At the time the researchers didn’t have a clear idea of how such trash might be impacting the ocean environment, but a new study published in the May 9 online issue of the journal Biology Letters reveals that plastic debris in the area popularly known as the “Great Pacific Garbage Patch” has increased by 100 times over in the past 40 years, leading to changes in the natural habitat of animals such as the marine insect Halobates sericeus. These “sea skaters” or “water striders”—relatives of pond water skaters—inhabit water surfaces and lay their eggs on flotsam (floating objects). Naturally existing surfaces for their eggs include, for example: seashells, seabird feathers, tar lumps and pumice. In the new study researchers found that sea skaters have exploited the influx of plastic garbage as new surfaces for their eggs.
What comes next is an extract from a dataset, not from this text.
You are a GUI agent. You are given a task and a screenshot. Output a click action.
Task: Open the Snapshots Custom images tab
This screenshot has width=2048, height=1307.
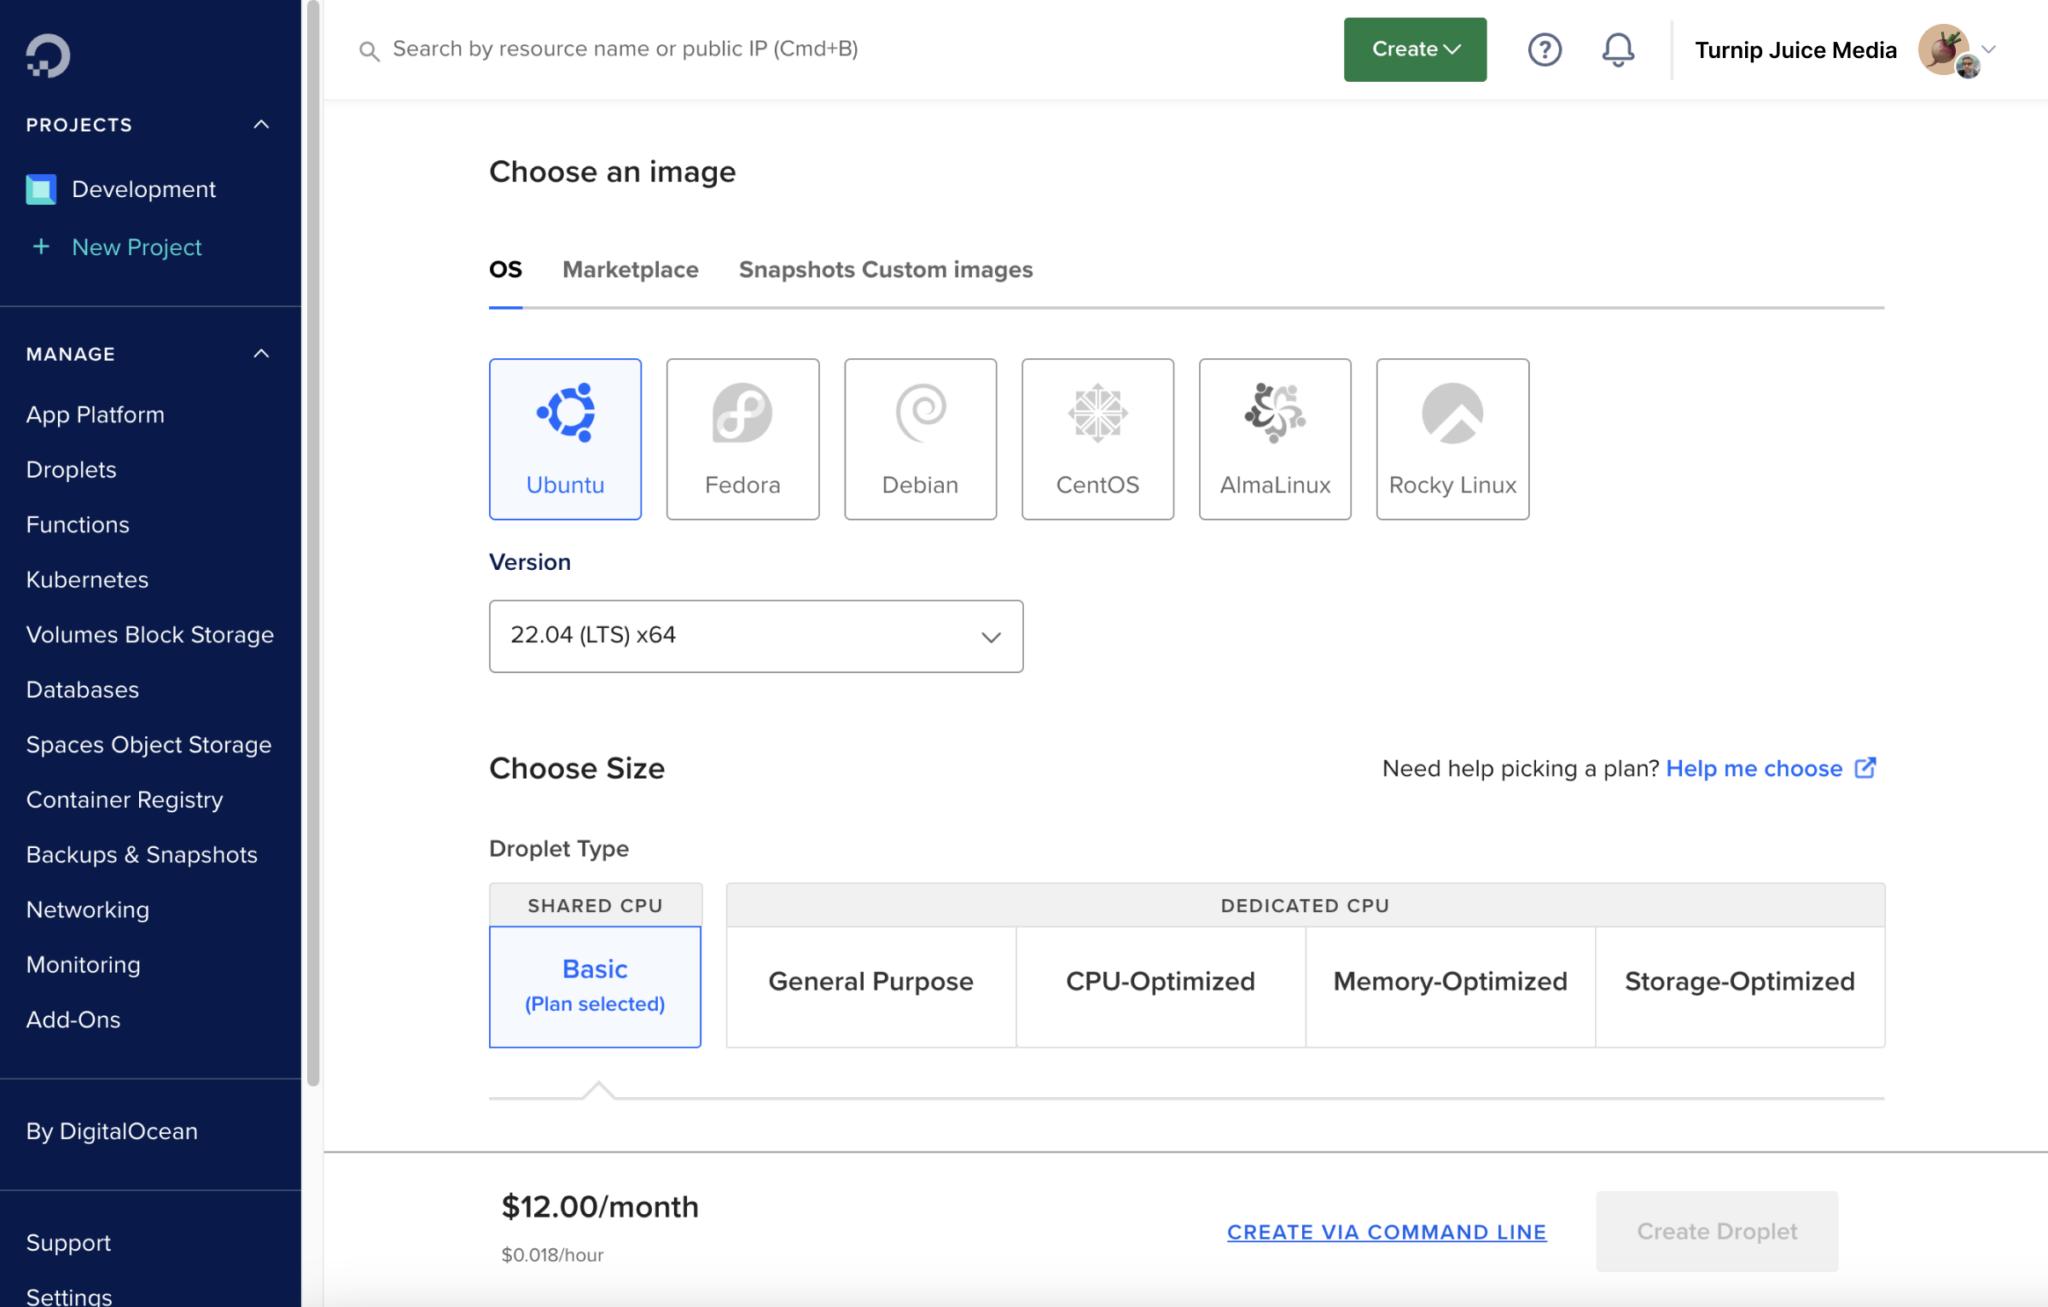point(885,269)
This has led to a rise in the insect’s egg densities in the North Pacific Subtropical Gyre.

Such an increase, documented for the first time in a marine invertebrate (animal without a backbone) in the open ocean, may have consequences for animals across the marine food web, such as crabs that prey on sea skaters and their eggs.

“This paper shows a dramatic increase in plastic over a relatively short time period and the effect it’s having on a common North Pacific Gyre invertebrate,” said Scripps graduate student Miriam Goldstein, lead author of the study and chief scientist of SEAPLEX, a UC Ship Funds-supported voyage. “We’re seeing changes in this marine insect that can be directly attributed to the plastic.”

The new study follows a report published last year by Scripps researchers in the journal Marine Ecology Progress Series showing that nine percent of the fish collected during SEAPLEX contained plastic waste in their stomachs. That study estimated that fish in the intermediate ocean depths of the North Pacific Ocean ingest plastic at a rate of roughly 12,000 to 24,000 tons per year.